* TASK ITEM: Make an exact copy of all the entries, but do not reproduce the pictures.
[RECORD EXCERPTS]
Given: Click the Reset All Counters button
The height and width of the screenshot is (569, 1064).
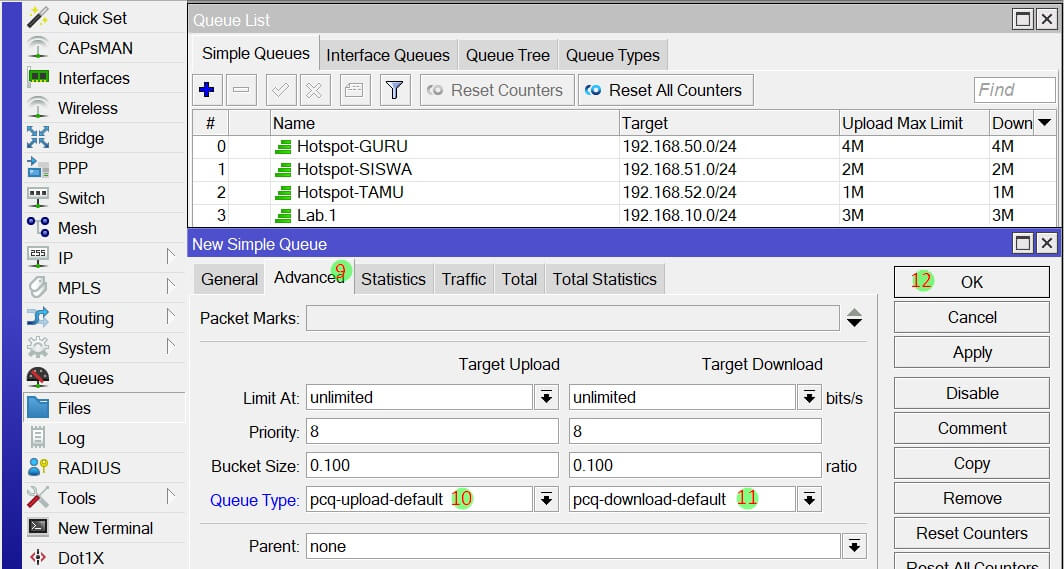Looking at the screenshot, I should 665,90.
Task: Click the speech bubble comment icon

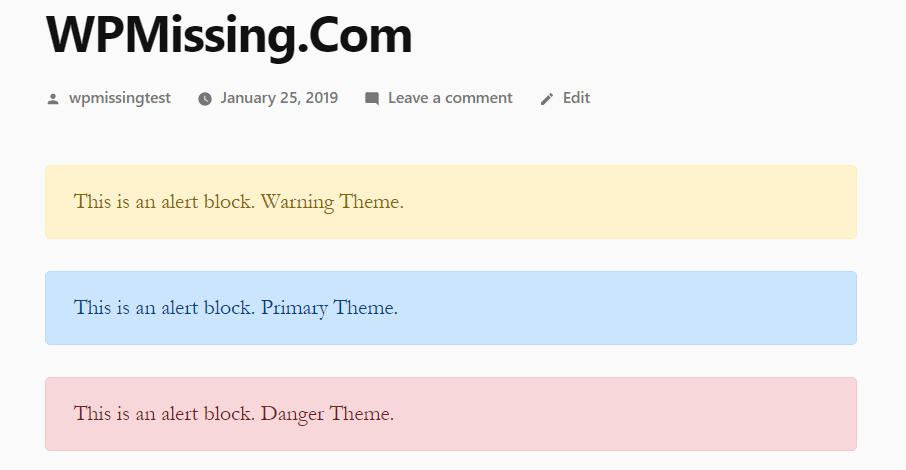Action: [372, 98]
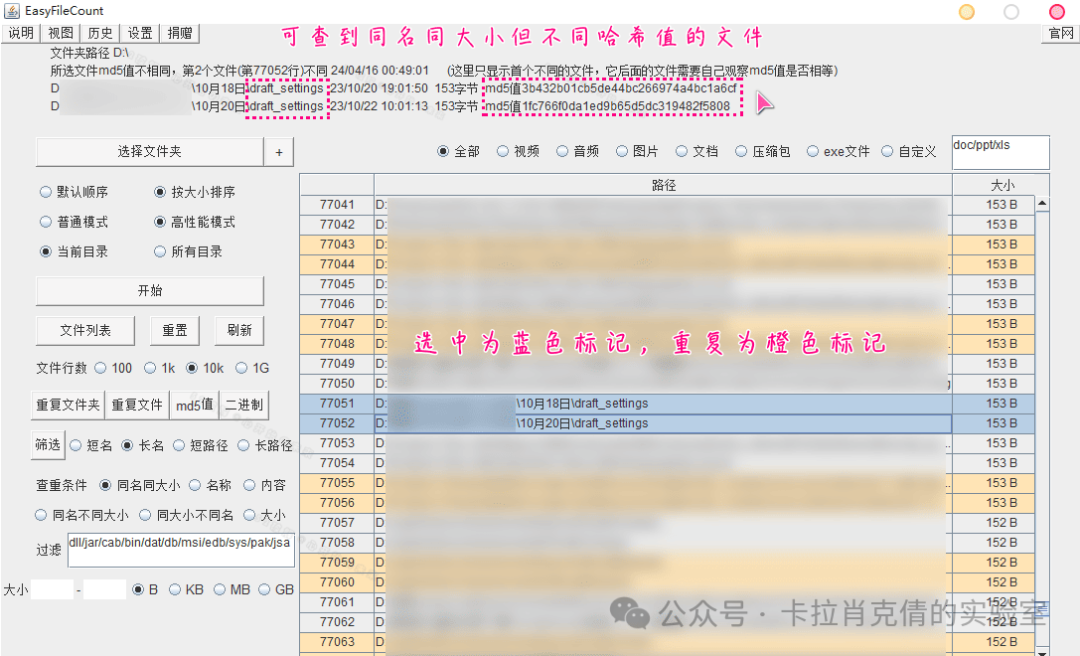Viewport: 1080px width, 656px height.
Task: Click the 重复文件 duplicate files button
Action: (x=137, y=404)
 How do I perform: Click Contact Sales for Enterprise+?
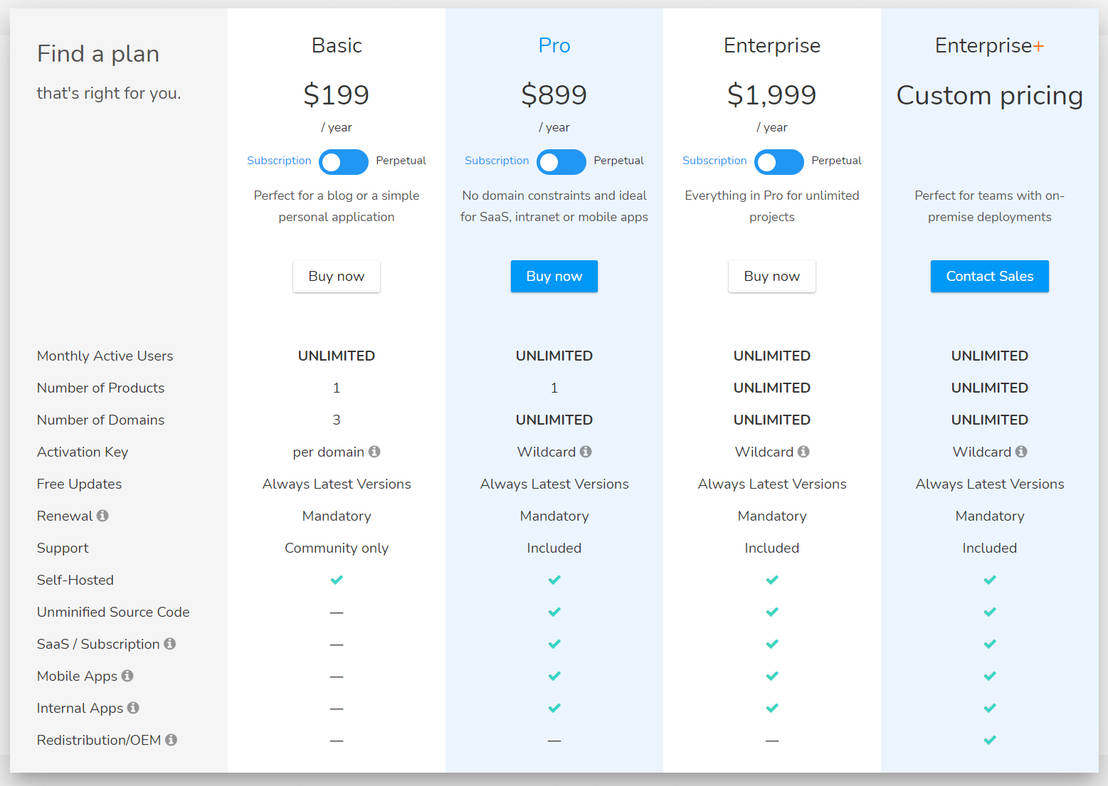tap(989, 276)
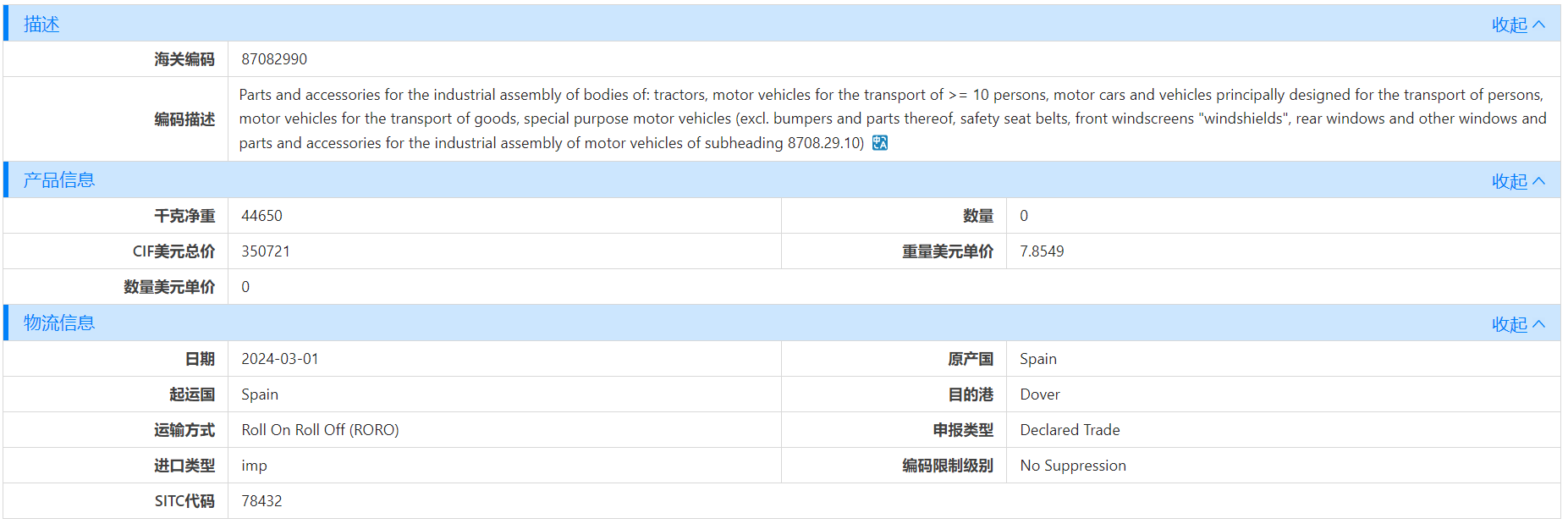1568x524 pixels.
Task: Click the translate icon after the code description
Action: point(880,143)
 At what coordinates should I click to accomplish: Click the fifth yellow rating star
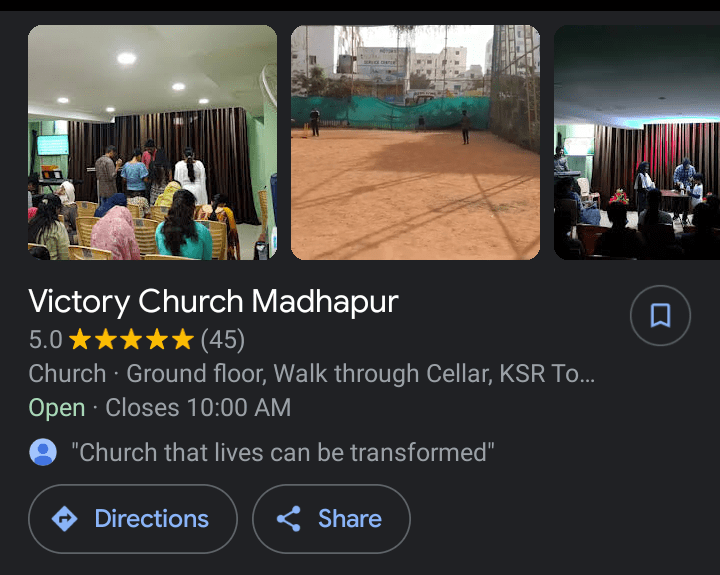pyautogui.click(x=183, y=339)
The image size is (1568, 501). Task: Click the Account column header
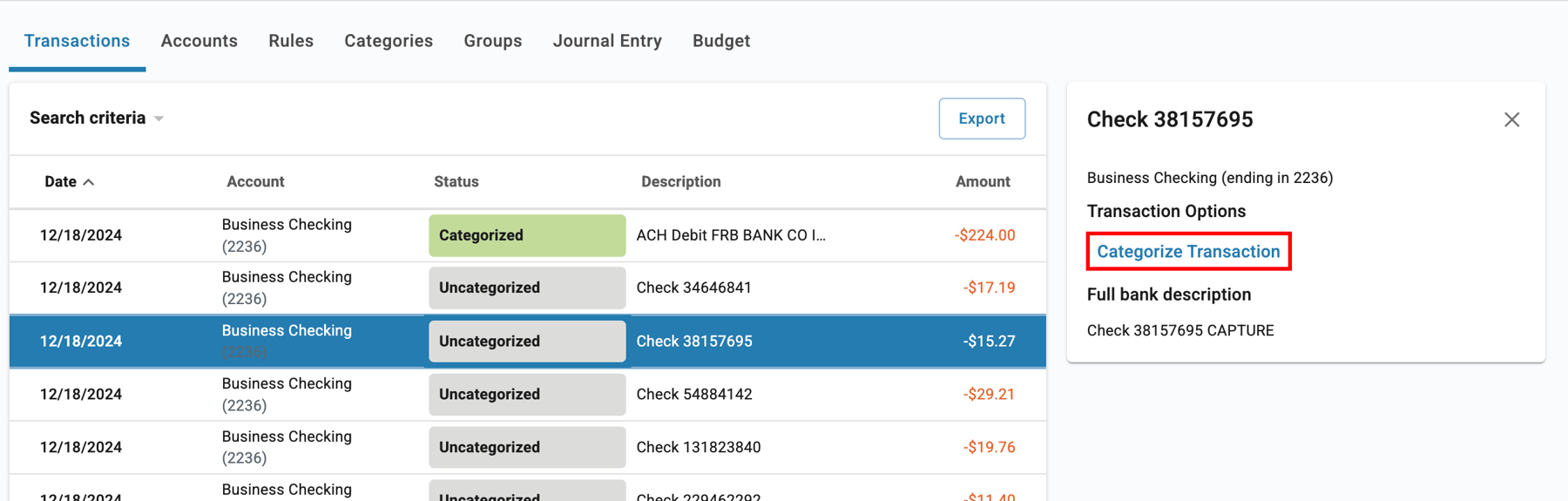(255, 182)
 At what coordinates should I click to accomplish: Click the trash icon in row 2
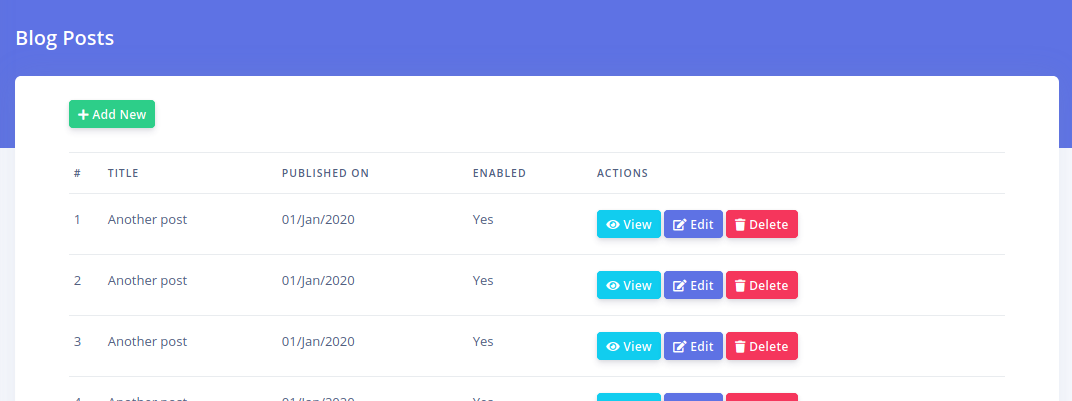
[/RECORD EXCERPTS]
* REPLY:
Given: Click the Reset All Counters button
The height and width of the screenshot is (569, 1064).
Looking at the screenshot, I should 665,90.
Task: Click the speech bubble comment icon

Action: [372, 98]
Viewport: 1080px width, 656px height.
Task: Click the 重复文件 duplicate files button
Action: (x=137, y=404)
 How do I perform: Click Contact Sales for Enterprise+?
tap(989, 276)
1568x524 pixels.
Task: Click the translate icon after the code description
Action: point(880,143)
 At what coordinates should I click to accomplish: Click the fifth yellow rating star
pyautogui.click(x=183, y=339)
The image size is (1568, 501). Task: Click the Account column header
(255, 182)
 At what coordinates should I click to accomplish: Click the trash icon in row 2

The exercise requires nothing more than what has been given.